Comme le souligne I. Melliti, « Les micro-espaces représentent une ressource importante que l’analyse des processus de déverrouillage de l’espace public en contexte autoritaire prend rarement en compte. Or, c’est dans l’appropriation et l’usage à des fins de résistance de ces niches spatiales circonscrites (le quartier, la rue, le café, etc.) que se joue l’essentiel » (2015, p. 125).
C’est sous le jour d’une tentative de déverrouillage autoritaire qu’il faut analyser les micro-espaces créés par les graffiti. C’est notamment à l’aune de cet enjeu autour de l’espace urbain qu’il faut lire les graffiti des supporters de clubs de football déclarant des espaces sous leur contrôle (Zone Ultras XXX[11]), mais aussi la délimitation par les graffiti du front mouvant des altercations entre manifestants et policiers lors des épisodes sanglants de la rue Mohammed Mahmoud du Caire, ou encore la consécration par les armes et les graffiti de la ligne de démarcation au cœur de Beyrouth lors de la guerre civile libanaise[12].

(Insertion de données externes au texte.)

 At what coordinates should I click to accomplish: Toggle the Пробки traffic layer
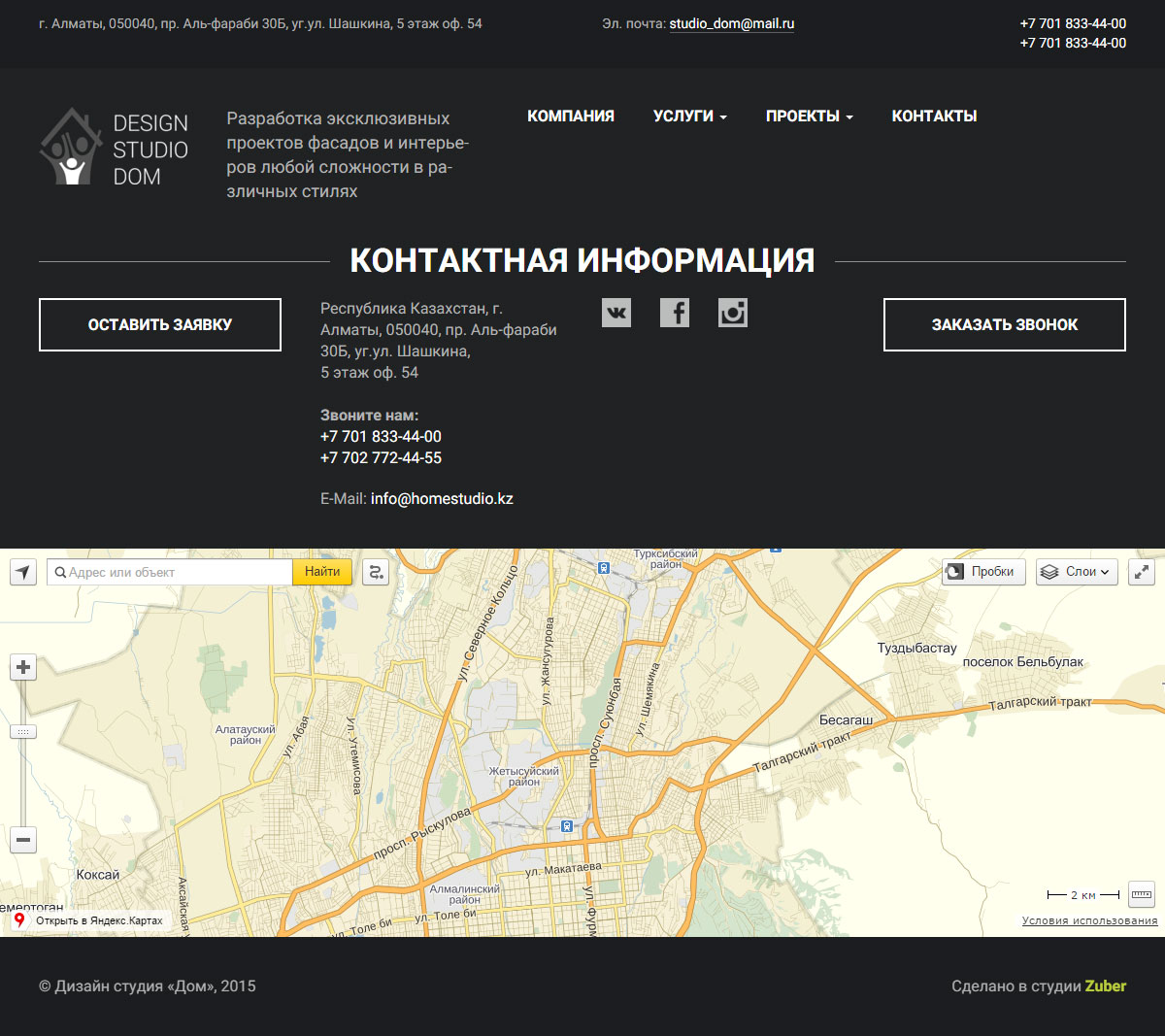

Chacun de ces exemples participent à leur manière, en fonction des enjeux propres à leur contexte d’énonciation, de la création de micro-espaces visant à ouvrir des brèches dans l’espace public autoritaire. C’est précisément sur ce point que s’établit le lien avec les dispositifs hétérotopiques. Ceux-ci ont en effet la propriété d’opérer une ségrégation au sein de l’espace, à travers un système d’ouverture et de fermeture propre à chaque hétérotopie. L’objectif est d’isoler l’hétérotopie de l’espace environnant, mais aussi de le rendre pénétrable sous conditions : l’entrée s’y fait par contrainte, suite à un rite de purification, mais elle peut également être ouverte à tous, tout en conditionnant l’entrée à quelque prérequis. En ce début d’année 2011, la Place Tahrir s’est construite comme un espace arraché de haute lutte aux autorités. Pendant les 18 jours d’occupation, les manifestants qui s’y trouvent œuvrent à sa gestion et à sa protection. Le but est, d’une part, de barricader la Place pour la préserver des assauts de la police, des nervis du régime (baltagiyya) et autres militants pro-Moubarak[13] et, d’autre part, de l’ouvrir aux opposants par un dispositif de contrôle aux entrées, notamment lors des manifestations du million des mardis et vendredis (cf. infra).
Figure 1
Comme le montre le graffiti ci-dessus, il en résulte la création d’un micro-espace (à l’échelle de la mégalopole) visuellement reconnaissable par le skyline de ce point central du Caire. Sur ce graffiti réalisé sur les murs du Mugamma, imposant bâtiment de l’administration centrale sis Place Tahrir, cet espace est désigné par son nom officiel de « Place de la Libération » (mîdân at-tahrîr) à l’avant-plan, mais aussi comme « zone libérée » (mantiqa muharara) par l’artifice d’un panneau artisanal planté au cœur de la place. Par le jeu des catégorisations de localisation (place vs zone) et de déclinaisons de sens de son nom (libération vs libérée) on assiste à la performation de l’autonomisation de ce micro-espace, au sens étymologique de « autos » (ce qui vient de soi) et « nomos » (règles établies par la société) : « autonomos » (qui se régit par ses propres lois). Péremptoirement, ce lieu n’est plus la place où les autorités commémorent la libération passée qui les a portées au pouvoir. Elle est la zone où sont réunis des manifestants en train de se libérer, et au grossissement de laquelle on assiste par l’usage d’une unité topographique renvoyant au jargon du graffiti (cf. supra), et désignant un espace supérieur à la simple « Place ».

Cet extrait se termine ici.